Ned Irwin, County Archivists, states that in 1907, the pupils transferred to Sulphur Springs School. Thereafter for some years the building was used as a school for African-American students. It finally closed for good in 1922.
FAMILIES IN CHALYBEATE SPRINGS SCHOOL
Armstrong: Clara, Conward
Archer: Mattie, Lura, Leonard Sherman
Bacon: Julia, Grace, Nell, John
Campbell: Will, Cornelia, Russ, Dora, Cleo
Deakins: Stella, Nell
Dolf: Burnie
Feagins: Alden
Getty: Dick
Good: Will, Ike, Argil, Robert Hubert
Hicks: Jake, Roby, Glen, Harry, Helia, Sallie
Hunt: Tom, Anna, Lottie, Matt
Jones: Roy
Kennerly: Rollin, Ray
Kizer: Blanche, Charley, Smith
Lizenberry: Carl, Georgia
Luster: Mary, Esther, Daniel
Mitchell: Clyde
Murdock: Miller, Buster or Luster
Pitts: Frank, John
Sellers: Hattie
Sylvester: Montie
Taylor: Tom, Amy, Charley, Lucinda, Essie, Billie, Alvertie
Walker: Leola, Leona, Lizzie
Walker: Irma
Walker: Onnie, Dean
Whetsel: Lena, Alma
White: Addie
Willis: John, Mary, Jim
We went to school at Chalybeate Springs* about a mile and a half away. We would walk “rain or shine,” carrying our lunch and a pack of books. We wore old shoes (no overshoes) and they would be wet and “spongy.” Our school was a log structure on top of a hill. There was a natural spring in a big rock at the foot of the hill.
Mother would make lightbread, pies and cakes, and fix two peck baskets of lunch, one for the boys and one for the girls.

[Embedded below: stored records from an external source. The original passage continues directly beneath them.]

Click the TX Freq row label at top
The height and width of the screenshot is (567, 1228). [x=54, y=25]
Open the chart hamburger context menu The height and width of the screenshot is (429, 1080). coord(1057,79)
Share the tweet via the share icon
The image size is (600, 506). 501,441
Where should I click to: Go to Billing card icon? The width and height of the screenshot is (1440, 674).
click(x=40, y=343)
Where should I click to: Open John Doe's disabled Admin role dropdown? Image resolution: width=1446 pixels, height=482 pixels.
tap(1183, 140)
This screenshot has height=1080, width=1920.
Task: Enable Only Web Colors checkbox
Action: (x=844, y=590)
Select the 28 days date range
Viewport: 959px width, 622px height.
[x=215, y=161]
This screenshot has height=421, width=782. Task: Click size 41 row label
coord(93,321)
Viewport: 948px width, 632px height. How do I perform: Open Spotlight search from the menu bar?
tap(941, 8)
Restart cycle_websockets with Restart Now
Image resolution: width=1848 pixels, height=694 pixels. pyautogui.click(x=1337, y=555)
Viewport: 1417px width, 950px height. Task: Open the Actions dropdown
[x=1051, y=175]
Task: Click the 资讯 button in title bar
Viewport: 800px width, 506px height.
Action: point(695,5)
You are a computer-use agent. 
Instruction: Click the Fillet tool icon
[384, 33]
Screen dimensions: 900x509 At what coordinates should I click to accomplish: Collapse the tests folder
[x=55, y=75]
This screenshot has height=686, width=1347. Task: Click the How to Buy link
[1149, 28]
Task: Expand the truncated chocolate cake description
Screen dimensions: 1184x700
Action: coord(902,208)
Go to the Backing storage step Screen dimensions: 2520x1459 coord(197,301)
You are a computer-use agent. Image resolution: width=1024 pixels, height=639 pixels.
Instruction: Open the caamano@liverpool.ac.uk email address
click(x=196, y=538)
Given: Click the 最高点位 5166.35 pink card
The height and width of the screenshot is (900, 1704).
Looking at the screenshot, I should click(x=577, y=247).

They (the baskets) would be full of biscuits of ham, jam or jelly and apple or berry pie or sometimes cake.
We had many teachers through the years: Jud Hunt, Alma Conley, Dick Squibb, Mary Bacon, Ida McAdams, Mary Smith, Maud Keebler, Sam Wilcox and Will Keys. We had a lot of fun along with our studies and a lot of mischief. We would have spelling matches at the end of the week. There would be two sides – one on each side of the room. One time I made two “tallies” on spelling “raisins.” By Lucinda Katherine Taylor Shipley, Mrs. Herman S. (1890-1983) Eighty-five years old when she wrote these words.
*Chalybeate waters, also known as ferruginous waters, are mineral spring waters containing salts of iron.